Your new water options? Sparkling, still . . . or ‘structured’ by a wand
Originally posted in the "The Times". Published on Monday 13th of November, 2023.
I was lunching at Mosimann’s, a private dining club in Belgravia (as one does), when my host asked the waiter to bring over his own “water”. I know this gentleman stores his rarefied wines in his many clubs, but this was new. The waiter showed us a water menu on an iPad and there, amid at least ten exotic brands of which I had never heard, was Hallstein at £14 a bottle. Within minutes, the waiter appeared again, holding a bottle on the inside of his arm as though it contained fine champagne. “Now taste it,” my friend said. “It comes from an aquifer 700ft below the earth’s surface in Austria. This is medicine.”
Doctors, cover your ears: water is not only the new wine (with Fillico Jewelry Water, one example from Japan, selling for $1,390 a litre), it’s also the latest wellness trend. Call it medicinal water — a host of new companies are brewing versions that claim to do everything from boosting mitochondria to alleviating allergies. This has led to a great parting of the ways between those who slavishly believe the claims (all companies can point to research papers) and those who say there’s a sucker born every day.
Connoisseurs are after natural mineral waters sourced from the most exotic parts of the world, where thousands of man hours are required to tap and package what ends up in London’s finest eateries. Hallstein water, owned by the Austrian Muhr family, comes from a deep artesian natural spring in the Dachstein region in Salzkammergut, Austria. As with wine, provenance counts. In Hallstein’s case it’s all about the balance of high alkalinity, very low nitrate, high oxygen and organic carbon. When drunk, it is — according to Dr Kirsten Deutschländer, who researched the product in an independent study — said to lead to a reduction in oxidative stress and inflammation. The company sells its water in spas such as Clinique La Prairie and gentlemen’s clubs as well as to the homes of the well-heeled on subscription.

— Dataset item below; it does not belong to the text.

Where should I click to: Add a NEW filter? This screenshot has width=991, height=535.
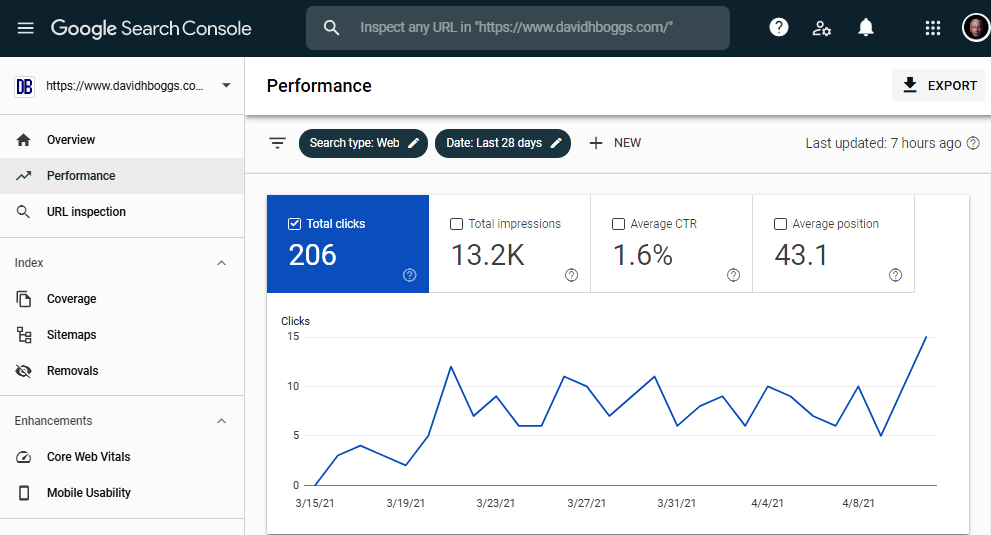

If your water is not from a spring under a volcanic rock in Bora Bora, then it must at least sound scientific. Hostesses in Notting Hill, west London, often talk about “coherent” or EZ water as they stick their Analemma quartz-glass wands into their unsuspecting guests’ glasses and stir. The marketing for this device says that “H2O molecules in drinking water move chaotically and crash into each other all the time”. A few stirs with Analemma’s £133 quartz vial filled with “mother water” and the stuff from your tap “radically changes the state of water into its supercharged, full-spectrum, coherent state by rearranging the H2O molecules into a liquid crystalline structure”. Structured water should improve energy, sleep, memory and even help weight loss (so the claims go). I admit to having a “wand” myself and being the subject of constant family ridicule (it does make water taste better …)
The queen of structured water, Carrie Bennett, whose wellness Instagram account is followed by every top biohacker in the world (and really took off post-Covid), is a big believer in the Analemma wand. “People have finally come to the understanding that water matters,” she says. “When you drink water from the tap full of fluoride and chlorine, your body does the work.” Using the wand, she claims, boosts energy and will “noticeably reduce anxiety after just three months of use”. If you think it’s niche, don’t. You can find a £159 structured water pitcher on the website Poosh, brought to you by Kourtney Kardashian.
The Analemma wand isn’t the only gizmo. Gen Z-ers never leave home without a water bottle in their hand. Upon closer inspection, you often see a glass and metallic bottle with a tiny plug-in socket. Hydrogen water (which is regular water with hydrogen gas added) has been a thing for a while, but since it came to the attention of biohackers, no fashionable household has been without it. Hydrogen water, manufacturers say, increases energy and lowers inflammation. Osmio, the leading manufacturer of hydrogen water makers in the UK, has a small one for home use at £199.
Those too busy, and too rich, to make their own buy Preventa, the ready-bottled form that sells for £120 for 12 Called low or deuterium-depleted water (meaning it has fewer chemicals and a high hydrogen content), it’s by far the most medicinal-sounding of waters, which is all the more reason to put it on your table next to the non-alcoholic wine. If the conversations slows, you can always talk coherent molecules.